▸ 提示テキスト:
産業ロボット世界4大メーカーとの業績比較
メーカー 2012年/売上高
[営業利益/利益率(%)]
2021年/売上高
[営業利益/利益率(%)]
ファナック 4983億円
[1848億円/37.1%]
7330億円
[1832億円/25.0%]
安川電機 3103億円
[130億円/4.2%]
4790億円
[528億円/11.0%]
ABB(スイス)
(ロボット部門)
94.04億ドル
[17.35億ドル/18.4%]
32.97億ドル
[3.54億ドル/10.7%]
KUKA(ドイツ)
(ロボット部門)
17.38億ユーロ
[1.09億ユーロ/6.2%]
10.20億ユーロ
[0.61億ユーロ/6.0%]
出所:各メーカーの決算報告より。2012年のABBはセグメントが違う事に注意。

▸ 問題文: 提示テキストの表で、ABBの2012年と2021年の数値を比べるときに注意が必要とされている。その理由を提示テキストの記述に基づいて説明せよ。

▸ 元データ:

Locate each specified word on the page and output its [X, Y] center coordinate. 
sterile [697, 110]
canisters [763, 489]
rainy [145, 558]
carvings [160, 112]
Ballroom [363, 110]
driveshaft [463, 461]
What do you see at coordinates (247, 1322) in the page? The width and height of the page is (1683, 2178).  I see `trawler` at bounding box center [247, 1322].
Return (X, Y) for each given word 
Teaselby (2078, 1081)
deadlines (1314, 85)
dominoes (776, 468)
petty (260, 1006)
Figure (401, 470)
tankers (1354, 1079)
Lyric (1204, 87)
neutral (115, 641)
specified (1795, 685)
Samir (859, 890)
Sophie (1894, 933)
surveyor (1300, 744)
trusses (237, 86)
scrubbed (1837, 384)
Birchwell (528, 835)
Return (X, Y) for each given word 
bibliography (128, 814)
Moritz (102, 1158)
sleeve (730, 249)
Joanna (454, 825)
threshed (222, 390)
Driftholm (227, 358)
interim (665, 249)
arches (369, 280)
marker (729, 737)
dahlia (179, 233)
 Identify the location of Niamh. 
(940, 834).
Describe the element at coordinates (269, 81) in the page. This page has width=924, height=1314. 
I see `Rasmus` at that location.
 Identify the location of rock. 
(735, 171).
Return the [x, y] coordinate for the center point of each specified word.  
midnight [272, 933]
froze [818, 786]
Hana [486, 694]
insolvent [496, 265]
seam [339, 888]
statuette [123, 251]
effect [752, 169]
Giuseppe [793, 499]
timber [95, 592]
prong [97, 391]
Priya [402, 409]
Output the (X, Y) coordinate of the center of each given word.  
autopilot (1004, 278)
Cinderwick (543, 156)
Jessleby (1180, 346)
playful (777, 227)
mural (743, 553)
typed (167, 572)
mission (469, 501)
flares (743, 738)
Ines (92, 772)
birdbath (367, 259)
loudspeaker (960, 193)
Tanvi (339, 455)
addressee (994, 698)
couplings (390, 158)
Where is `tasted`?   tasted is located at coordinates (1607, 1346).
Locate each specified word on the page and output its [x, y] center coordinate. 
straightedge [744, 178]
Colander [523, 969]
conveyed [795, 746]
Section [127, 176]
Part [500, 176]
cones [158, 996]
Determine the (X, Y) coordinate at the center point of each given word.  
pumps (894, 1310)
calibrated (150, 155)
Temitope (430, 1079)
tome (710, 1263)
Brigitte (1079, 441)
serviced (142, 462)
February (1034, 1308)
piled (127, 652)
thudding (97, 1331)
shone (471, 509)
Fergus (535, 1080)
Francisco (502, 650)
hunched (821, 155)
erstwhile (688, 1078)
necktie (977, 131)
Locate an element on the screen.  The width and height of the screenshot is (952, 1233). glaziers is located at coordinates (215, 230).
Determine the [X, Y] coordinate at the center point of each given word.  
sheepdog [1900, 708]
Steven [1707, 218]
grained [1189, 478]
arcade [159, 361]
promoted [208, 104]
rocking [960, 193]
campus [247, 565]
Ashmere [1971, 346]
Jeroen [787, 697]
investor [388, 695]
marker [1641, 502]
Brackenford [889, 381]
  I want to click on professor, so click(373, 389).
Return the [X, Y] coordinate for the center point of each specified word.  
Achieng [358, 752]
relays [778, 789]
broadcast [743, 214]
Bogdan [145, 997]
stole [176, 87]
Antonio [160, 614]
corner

▸ 解答: 2012年のABBはセグメントが違うからである。表の出所欄に、その点に注意するよう書かれている。